Aporrea [Centre de communication populaire pour la Construction du socialisme du XXIe siècle], comme toute publication populaire, veut contribuer à diffuser les différentes positions des acteurs qui ont des attentes par rapport à la construction du PSUV. C'est pour cette raison que nous, nous nous sommes entretenus le camarade Orlando Chirino, coordinateur national de la UNT et dirigeant de son Courant Classiste, Unitaire, Révolutionnaire et Autonome (C-CURA).

Orlando, quel est ton bilan sur les débats lancés par le président Chavez lors du démarrage du processus de construction du PSUV le samedi 24 mars passé ?

Orlando Chirino: Je pense que le grand mérite des interventions du président Chavez au cours des célébrations de samedi passé [le 24 mars 2007], est qu'elles permettent de justifier le débat sur les caractéristiques de la révolution au Venezuela, sur le programme du projet du PSUV, sur le rôle des différents secteurs et sous-secteurs dans cette révolution, surtout dans la classe travailleuse, sur les méthodes de construction de l'organisation et, finalement, sur une série de questions importantes qui doivent être discutées ouvertement devant le pays, sans cachotteries, en toute franchise.

Ce qui est préoccupant, c'est que le président a fini par faire ce que lui-même critique. Par exemple, il dénonçait le cannibalisme politique entre les organisations de gauche, mais il a terminé en disant que tous ceux qui ne partagent pas ses positions sont contre-révolutionnaires. A mon avis, c’est là une grave erreur, car au lieu de faciliter la discussion, il la verrouille. Pire, il alimente ainsi les tendances sectaires qu'il dit vouloir combattre.

Quels sont les thèmes que tu considères comme importants et qui suscitent la polémique ?

Il y a beaucoup de thèmes, mais je ne vais en évoquer que deux. Par exemple, selon le Président, les secteurs réformistes constituent un grand danger. Je suis aussi de cet avis. Mais je pense que le programme proposé par le Président est lui-même prisonnier d'une conception réformiste, qui ne postule pas la rupture définitive avec la logique capitaliste.
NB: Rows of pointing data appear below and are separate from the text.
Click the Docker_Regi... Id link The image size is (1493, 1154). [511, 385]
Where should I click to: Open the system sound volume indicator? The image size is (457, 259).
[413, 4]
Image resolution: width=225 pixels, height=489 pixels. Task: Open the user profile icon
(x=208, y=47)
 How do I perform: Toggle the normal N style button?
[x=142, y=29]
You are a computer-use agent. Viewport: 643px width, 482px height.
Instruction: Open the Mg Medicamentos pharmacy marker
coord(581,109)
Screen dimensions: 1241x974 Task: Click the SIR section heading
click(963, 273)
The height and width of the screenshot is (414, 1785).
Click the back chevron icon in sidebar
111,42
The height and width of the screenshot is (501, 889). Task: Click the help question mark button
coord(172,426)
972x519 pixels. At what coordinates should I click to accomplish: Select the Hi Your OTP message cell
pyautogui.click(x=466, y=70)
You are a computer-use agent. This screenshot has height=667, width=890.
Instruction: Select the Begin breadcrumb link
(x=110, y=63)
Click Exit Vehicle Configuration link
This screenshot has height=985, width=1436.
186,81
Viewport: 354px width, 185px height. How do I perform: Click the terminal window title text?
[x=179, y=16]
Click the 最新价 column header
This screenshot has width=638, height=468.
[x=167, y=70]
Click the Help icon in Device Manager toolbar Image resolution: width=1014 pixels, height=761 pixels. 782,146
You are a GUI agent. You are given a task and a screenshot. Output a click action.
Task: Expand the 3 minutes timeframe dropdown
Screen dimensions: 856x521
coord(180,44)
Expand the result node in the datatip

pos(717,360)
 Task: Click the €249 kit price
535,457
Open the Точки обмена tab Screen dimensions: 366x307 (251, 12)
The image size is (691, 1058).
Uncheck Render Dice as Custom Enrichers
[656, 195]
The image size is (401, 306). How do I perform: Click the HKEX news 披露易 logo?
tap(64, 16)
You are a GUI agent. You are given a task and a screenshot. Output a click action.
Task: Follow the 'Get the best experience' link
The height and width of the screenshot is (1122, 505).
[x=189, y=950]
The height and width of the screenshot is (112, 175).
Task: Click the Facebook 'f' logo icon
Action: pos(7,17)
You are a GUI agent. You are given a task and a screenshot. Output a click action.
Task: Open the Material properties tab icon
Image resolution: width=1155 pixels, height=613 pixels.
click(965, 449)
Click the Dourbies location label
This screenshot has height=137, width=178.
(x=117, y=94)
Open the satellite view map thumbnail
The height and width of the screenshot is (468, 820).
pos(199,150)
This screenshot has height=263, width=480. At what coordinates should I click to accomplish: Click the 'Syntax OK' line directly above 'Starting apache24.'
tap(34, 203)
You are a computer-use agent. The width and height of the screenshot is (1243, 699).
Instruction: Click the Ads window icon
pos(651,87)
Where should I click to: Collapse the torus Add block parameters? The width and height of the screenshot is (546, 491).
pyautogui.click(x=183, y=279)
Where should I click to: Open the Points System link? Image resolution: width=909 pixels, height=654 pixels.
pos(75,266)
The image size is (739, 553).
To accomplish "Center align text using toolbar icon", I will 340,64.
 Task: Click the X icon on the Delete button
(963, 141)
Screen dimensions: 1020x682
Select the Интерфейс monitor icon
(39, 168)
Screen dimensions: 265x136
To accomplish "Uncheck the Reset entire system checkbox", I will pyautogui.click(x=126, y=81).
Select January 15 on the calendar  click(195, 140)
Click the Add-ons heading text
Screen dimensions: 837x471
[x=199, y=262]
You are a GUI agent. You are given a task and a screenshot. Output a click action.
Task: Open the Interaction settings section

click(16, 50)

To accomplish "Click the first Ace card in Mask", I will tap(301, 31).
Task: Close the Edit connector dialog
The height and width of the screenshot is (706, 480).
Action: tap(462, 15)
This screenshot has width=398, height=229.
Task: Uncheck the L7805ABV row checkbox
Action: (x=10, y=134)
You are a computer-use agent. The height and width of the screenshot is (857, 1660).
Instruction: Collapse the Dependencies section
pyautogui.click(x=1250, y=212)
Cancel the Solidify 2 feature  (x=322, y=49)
Je vais vous donner quelques explications.

Après la grande offensive néolibérale des années 1990, nous voyons à nouveau des investissements multimillionnaires de grands groupes de capitalistes internationaux dans des secteurs stratégiques, que ce soit dans l'industrie pétrolière, dans le secteur des mines, dans l'exploitation du charbon, dans la construction de logements et autres travaux d'infrastructure.
Des consortiums internationaux de Chine, de la Russie ou d'Iran surexploitent, comme jamais auparavant, la main-d’œuvre nationale. Je ne crois sincèrement pas qu'il existe des multinationales bonnes et d'autres mauvaises. La nature des multinationales consiste à monopoliser la production et la commercialisation des ressources, à surexploiter des travailleurs, à opérer un saccage des ressources naturelles des nations et l'ingérence politique dans les décisions économiques des pays.

Il y a là une question cruciale pour le type de modèle économique que l'on veut construire. Le président Chavez montre les investissements des multinationales comme étant une avancée, pour moi ils constituent le début de l'hypothèque de la révolution. Pour moi, le premier pas vers le socialisme est la rupture avec ces multinationales et ces consortiums économiques. Le gouvernement va au contraire dans le sens de promouvoir la concertation avec les grands groupes économiques, comme le prouve le cas de l'achat de CANTV [société de télécommunication] et de l'Electricité de Caracas. Le fait de récupérer ces entreprises pour l'Etat constitue sans aucun doute une avancée, mais les entrepreneurs sont restés tellement satisfaits qu'ils ont déclaré publiquement être d'accord avec le négoce qu'ils avaient effectué.

Un autre problème qui se pose est que le Président a déclaré que Sidor ne serait pas nationalisé [Ternium Sidor est la principale entreprise sidérurgique du Venezuela et de toute la région andine et de la Caraïbe, 60% du capital est privé ; 20% appartient à l’Etat et 20% sont aux mains des travailleurs] parce que selon lui, un «bon capitalisme» y serait à l'œuvre. Or, on sait que cette entreprise, qui a été privatisée pendant la Quatrième République, est une filiale [d’où le nom de Ternium] d'une firme transnationale nommée Techint, une importante transnationale ayant sa base en Argentine [avec aussi un fort ancrage en Italie ; Techint a été créé par une famille italienne émigrée, celle d’Agostino Rocca].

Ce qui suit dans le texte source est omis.